19/07/2011

Salut les artistes !

On fait tous de la musique.

On émet des sons. Ton de voix d'abord. C'est la deuxième identification que l'on envoie au monde, la première étant visuelle bien sûr; celle du corps. On diffuse sur tous les octaves. Rires, cris, vocalises, chansons, soupirs, pleurs, rots, toux...

On fait donc également tous du cinéma. Du cinéma parlant. On bouge dans la masse. On touche et on interagit. On participe au film du quotidien. La scène: la planète. Nombre d'acteurs: 8 milliards. Scénario: C'est l'histoire de 4 milliards de mâles et 4 milliards de femelles du genre humain, qui se lèvent à chaque matin, émettent mille milliards de commentaires qui nourrissent mille milliards de situations, tout en mangeant, travaillant et bougeant comme des guêpes pour aller quelque part ou nulle part. Et puis les 8 milliards d'acteurs se couchent pour récupérer un peu avant de recommencer le lendemain. C'est le meilleur film jamais écrit.

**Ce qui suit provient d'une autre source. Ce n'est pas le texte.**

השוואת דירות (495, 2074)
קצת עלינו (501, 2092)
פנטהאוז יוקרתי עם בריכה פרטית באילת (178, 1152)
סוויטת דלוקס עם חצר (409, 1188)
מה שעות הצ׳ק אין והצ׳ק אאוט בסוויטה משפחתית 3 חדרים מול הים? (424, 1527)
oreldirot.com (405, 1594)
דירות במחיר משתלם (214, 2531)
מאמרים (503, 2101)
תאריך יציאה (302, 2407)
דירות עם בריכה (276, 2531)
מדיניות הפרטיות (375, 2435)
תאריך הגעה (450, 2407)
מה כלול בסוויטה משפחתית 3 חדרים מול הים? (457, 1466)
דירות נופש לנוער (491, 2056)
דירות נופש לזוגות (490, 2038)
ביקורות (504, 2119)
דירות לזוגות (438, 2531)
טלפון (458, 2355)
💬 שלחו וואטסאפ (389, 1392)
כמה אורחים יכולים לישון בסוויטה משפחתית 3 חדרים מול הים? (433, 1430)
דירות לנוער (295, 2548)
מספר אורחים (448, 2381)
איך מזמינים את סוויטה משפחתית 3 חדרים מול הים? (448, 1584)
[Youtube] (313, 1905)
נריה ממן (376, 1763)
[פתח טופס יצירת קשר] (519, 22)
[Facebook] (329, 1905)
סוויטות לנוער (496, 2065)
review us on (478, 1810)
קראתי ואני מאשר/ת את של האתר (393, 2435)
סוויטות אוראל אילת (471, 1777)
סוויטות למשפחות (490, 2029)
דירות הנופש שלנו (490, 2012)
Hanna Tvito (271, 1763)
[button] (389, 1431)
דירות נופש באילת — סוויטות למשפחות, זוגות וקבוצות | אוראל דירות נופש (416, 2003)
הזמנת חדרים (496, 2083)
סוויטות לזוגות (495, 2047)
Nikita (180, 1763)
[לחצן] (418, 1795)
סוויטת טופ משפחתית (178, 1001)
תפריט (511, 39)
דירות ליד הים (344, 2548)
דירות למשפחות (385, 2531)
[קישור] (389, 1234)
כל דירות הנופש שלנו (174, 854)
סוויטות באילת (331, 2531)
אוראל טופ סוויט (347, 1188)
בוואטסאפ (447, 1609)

On fait aussi tous du théâtre; on se fabrique des drames avec délectations. J'aime bien le classique "je l'aime-il-elle ne m'aime pas-ah douleur-la vie vaut-elle la peine d'être vécue ?" Une de mes trames préférées. J'aime moins le "Je-me-moi est important-je suis le meilleur-j'élève des vers de terre mieux que quiconque". Et entre les deux il y a les myriapodes du possible. Si les drames ne manquent pas, imaginez les sous-drames: "Horreur, je vais manquer de ceci ! Urgence d'acquérir plus donc ! J'ai peur. Je perds. Je me perds," donne de bons moments. "Je suis malchanceux-victime-j'ai pas pigé les bonnes cartes, ma bonne étoile m'a oubliée..." est un triste vaudeville. Je me suis lassé de cette pièce-là. Je n'en fait plus, je ne la regarde plus. Mais bon, il faut de tout pour faire du cinéma.

Et puis, heureusement, il y a les fous et ceux qui croient au spasme de vivre. Ceux-là voient le feu d'artifice dans les cabines de train, les salles de cours, les cafés bondés. Pas de médicaments génériques en rupture de stock pour eux. Un verre de vin de temps en temps et l'excitation débloquent les artères du coeur, les valves du plaisir. Ils leur manque peu, s'il leur manque quelque chose. Et s'il leur manque quelque chose, ils l'inventent. Il y a du théâtre par tout le monde, pour tout le monde.

Et puis on chante tous. Au propre; dans la douche, l'auto, en coupant le légumes. Au figuré; on chante la pomme en faussant à celle qui a des yeux illégaux. On chante des bêtises à son Dieu quand on se sent laissé pour compte. On chante qu'on est là, présents, vivants. On chante comme ténors pour se relier au monde.

Et on danse. On danse le petit pas pressé. On danse le grand entre-chat au-dessus d'une flaque d'eau. On danse la course à l'autobus et le tango de l'impatience quand on rate le métro. On danse aussi tous très bien le surplace à l'occasion.

Et on mime avec maestria. On mime la peine et la bouderie avec finesse. On mime le désarroi superbement. Oh et combien parfaitement on mime sa solitude ! Une couverture, le froid du dehors l'hiver, et on fixe un téléphone qui ne sonne pas, l'oeil humide. La tristesse de l'archi-détresse n'aura t-elle de cesse, d'archi-cesse ?

On fait tous du show-business.

Nous sommes tous de grands, de TRÈS TRÈS GRANDS ARTISTES.